Dans nos rédactions aussi, on perçoit ce retour plus marqué d’autres informations, hors coronavirus, comme cette décision récente de criminaliser l’excision des filles au Soudan. Avec cette difficulté spécifique en télévision qu’on aura du mal à en faire un sujet si nous n’avons pas d’images. "C’est le genre de sujet dont on voudrait pouvoir parler, qui n’a rien à voir avec le virus et dont on n’arrive pas à parler. C’est très dommage", regrette Laurence, qui évoquait ce thème parmi d’autres sur le plateau du Journal télévisé le 3 mai.

Revoir l’intervention au Journal télévisé de Laurence Brecx à propos de la liberté de la presse et du coronavirus (3 mai 2020) :

Au-delà du virus

A noter aussi que le coronavirus peut aussi être un révélateur, mettre en lumière des situations qui existaient, dont on parlait déjà avant la pandémie, et qui parfois se sont exacerbées. Comme notamment le problème des violences conjugales, une réalité dont on a des indices qu’elle s’aggrave (même si les témoignages de victimes sont encore plus difficiles d’accès pendant le confinement).

Il peut du coup constituer le point de départ pour creuser d’autres thèmes. "Parfois le coronavirus est la porte d’entrée : on entre dans un sujet par le prisme du coronavirus mais on ne s’arrête pas là", explique Arnaud Ruyssen.
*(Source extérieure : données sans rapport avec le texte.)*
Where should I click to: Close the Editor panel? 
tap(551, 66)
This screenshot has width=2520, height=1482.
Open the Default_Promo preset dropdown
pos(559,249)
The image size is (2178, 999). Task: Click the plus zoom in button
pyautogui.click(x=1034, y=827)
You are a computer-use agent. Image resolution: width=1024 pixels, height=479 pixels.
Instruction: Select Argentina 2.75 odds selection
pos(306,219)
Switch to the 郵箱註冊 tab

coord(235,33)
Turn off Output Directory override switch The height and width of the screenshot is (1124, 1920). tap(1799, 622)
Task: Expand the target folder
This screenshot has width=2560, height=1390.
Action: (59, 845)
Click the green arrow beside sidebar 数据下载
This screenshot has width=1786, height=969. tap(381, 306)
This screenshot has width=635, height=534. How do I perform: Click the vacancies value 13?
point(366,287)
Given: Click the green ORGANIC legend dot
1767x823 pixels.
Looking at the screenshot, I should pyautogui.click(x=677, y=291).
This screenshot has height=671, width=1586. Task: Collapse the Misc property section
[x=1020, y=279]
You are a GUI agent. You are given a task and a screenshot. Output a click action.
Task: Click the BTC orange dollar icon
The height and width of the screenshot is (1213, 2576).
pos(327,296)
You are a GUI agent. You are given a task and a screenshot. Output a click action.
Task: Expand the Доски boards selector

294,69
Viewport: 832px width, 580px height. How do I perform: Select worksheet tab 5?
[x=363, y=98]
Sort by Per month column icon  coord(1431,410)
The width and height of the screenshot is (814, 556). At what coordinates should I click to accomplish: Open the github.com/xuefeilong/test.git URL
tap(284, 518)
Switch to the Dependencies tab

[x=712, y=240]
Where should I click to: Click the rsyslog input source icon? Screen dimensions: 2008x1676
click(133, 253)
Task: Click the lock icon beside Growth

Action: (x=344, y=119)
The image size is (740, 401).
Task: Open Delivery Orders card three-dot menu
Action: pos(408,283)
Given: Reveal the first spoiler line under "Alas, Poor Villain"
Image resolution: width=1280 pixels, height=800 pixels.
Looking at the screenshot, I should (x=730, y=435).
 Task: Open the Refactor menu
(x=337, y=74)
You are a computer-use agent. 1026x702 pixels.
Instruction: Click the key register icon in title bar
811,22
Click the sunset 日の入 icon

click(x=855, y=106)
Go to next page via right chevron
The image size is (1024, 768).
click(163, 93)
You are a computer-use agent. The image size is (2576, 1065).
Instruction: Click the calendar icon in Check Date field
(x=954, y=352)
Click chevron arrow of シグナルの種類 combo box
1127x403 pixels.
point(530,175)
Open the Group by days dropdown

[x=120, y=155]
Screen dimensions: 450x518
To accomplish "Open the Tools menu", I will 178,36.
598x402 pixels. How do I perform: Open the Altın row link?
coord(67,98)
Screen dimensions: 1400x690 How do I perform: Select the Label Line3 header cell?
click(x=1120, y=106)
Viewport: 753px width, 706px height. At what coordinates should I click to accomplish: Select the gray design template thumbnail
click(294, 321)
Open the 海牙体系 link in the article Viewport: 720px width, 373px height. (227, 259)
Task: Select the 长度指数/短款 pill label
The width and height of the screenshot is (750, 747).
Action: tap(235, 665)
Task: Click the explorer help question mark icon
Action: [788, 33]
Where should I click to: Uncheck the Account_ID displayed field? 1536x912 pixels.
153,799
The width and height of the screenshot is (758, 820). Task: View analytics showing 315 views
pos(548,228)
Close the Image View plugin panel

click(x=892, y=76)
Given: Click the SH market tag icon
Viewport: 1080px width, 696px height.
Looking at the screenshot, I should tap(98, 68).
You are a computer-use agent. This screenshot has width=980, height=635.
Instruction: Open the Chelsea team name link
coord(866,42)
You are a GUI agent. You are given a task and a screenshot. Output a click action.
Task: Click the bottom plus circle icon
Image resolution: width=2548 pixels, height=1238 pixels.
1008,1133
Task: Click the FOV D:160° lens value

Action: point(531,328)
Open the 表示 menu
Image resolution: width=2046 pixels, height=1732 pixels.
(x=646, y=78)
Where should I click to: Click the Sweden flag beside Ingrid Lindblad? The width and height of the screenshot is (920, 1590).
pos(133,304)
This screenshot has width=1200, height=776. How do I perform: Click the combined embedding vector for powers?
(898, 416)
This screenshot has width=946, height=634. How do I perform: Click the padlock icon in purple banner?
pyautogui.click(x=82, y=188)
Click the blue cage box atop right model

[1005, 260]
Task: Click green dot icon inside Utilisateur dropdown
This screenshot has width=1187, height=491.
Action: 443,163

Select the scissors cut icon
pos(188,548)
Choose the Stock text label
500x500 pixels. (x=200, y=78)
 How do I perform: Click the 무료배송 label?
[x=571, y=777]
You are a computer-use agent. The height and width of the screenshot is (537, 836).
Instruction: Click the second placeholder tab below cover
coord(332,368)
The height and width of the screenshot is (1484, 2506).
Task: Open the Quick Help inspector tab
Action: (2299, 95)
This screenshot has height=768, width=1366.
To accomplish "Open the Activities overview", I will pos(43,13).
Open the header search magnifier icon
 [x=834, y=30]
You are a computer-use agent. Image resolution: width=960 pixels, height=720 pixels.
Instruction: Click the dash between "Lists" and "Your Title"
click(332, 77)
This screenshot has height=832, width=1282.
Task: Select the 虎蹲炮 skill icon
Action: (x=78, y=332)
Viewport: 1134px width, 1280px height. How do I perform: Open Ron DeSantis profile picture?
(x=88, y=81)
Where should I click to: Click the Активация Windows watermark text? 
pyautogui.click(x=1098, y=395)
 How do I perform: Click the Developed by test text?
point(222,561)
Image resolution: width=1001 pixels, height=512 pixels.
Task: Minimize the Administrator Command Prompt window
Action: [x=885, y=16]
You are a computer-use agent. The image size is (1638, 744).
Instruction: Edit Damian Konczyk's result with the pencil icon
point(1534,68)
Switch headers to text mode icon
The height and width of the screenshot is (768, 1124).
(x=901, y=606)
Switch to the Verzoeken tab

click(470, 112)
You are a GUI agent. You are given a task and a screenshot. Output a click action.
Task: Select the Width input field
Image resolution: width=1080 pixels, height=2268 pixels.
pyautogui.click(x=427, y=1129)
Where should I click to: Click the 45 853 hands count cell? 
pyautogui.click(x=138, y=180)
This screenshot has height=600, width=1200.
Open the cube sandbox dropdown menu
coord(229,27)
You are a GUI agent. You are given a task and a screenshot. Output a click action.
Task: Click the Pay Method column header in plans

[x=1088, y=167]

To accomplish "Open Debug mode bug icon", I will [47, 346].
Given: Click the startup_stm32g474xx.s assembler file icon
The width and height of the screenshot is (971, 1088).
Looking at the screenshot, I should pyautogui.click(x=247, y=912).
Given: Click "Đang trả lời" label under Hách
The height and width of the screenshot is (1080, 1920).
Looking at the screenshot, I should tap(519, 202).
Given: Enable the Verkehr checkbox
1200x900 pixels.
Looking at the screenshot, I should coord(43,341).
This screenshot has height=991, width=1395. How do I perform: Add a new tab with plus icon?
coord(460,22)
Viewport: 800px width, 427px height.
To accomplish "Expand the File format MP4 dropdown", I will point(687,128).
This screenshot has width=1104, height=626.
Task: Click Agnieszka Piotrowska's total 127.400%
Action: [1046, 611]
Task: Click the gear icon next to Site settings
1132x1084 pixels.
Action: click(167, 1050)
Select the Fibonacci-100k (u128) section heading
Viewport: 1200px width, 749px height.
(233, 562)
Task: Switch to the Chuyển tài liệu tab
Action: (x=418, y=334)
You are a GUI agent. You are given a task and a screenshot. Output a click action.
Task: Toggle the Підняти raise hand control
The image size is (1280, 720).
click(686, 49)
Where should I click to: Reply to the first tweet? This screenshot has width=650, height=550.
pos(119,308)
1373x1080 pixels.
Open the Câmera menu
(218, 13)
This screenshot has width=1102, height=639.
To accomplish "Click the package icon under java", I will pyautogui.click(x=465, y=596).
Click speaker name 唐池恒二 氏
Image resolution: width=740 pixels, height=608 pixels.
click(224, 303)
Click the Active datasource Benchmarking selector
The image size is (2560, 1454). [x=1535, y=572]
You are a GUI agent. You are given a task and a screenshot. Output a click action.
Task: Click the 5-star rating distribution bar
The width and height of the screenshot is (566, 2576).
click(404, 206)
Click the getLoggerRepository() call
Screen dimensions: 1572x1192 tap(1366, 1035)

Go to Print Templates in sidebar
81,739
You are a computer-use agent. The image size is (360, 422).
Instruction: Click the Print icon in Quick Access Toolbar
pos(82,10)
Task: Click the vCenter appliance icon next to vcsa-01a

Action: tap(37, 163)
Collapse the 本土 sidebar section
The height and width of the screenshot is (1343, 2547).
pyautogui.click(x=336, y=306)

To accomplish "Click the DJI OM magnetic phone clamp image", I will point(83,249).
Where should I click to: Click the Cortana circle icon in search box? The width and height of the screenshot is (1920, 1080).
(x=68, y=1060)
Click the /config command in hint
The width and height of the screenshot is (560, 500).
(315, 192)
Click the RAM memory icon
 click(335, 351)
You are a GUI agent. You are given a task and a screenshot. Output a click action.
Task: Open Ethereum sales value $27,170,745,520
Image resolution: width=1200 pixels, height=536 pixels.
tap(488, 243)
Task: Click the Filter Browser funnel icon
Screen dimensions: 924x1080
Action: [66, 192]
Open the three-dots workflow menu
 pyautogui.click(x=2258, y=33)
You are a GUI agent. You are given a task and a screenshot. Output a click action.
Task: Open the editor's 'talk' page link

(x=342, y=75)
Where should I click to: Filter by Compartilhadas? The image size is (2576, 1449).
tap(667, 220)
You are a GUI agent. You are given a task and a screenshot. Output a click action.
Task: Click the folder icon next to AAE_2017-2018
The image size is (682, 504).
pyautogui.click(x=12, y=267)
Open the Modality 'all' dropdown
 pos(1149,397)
Dans CQFD, sur La Première, il a ainsi creusé les thèmes de la précarité, de la protection des données, de l’économie de marché ou encore de l’individualisme dans nos sociétés.

On n’en a pas fini avec le coronavirus. Nos journaux et nos émissions d’info risquent bien de lui faire la part belle encore longtemps, aussi pour ses effets collatéraux, comme les conséquences économiques à long terme du confinement. On s’apprête aussi à parler du monde "d’après", à explorer toutes les adaptations qu’implique cette crise inédite.

Mais tous les autres sujets ne vont pas rester en veilleuse éternellement. Le déconfinement de la société va relancer d’autres types d’activités et d’actualités. Ce qui se répercutera à la RTBF comme dans les autres médias. Ce mardi, l’édito du journal Le Soir évoquait d’ailleurs son premier sujet "déconfiné", le dossier "prosumers", à propos des détenteurs de panneaux photovoltaïques – un thème dont on vous parlera certainement aussi. Parmi tant d’autres. En sachant aussi que le virus peut resurgir avec plus ou moins de vigueur et se réimposer à la Une à tout moment dans les prochaines semaines. Et les prochains mois. Voire plus.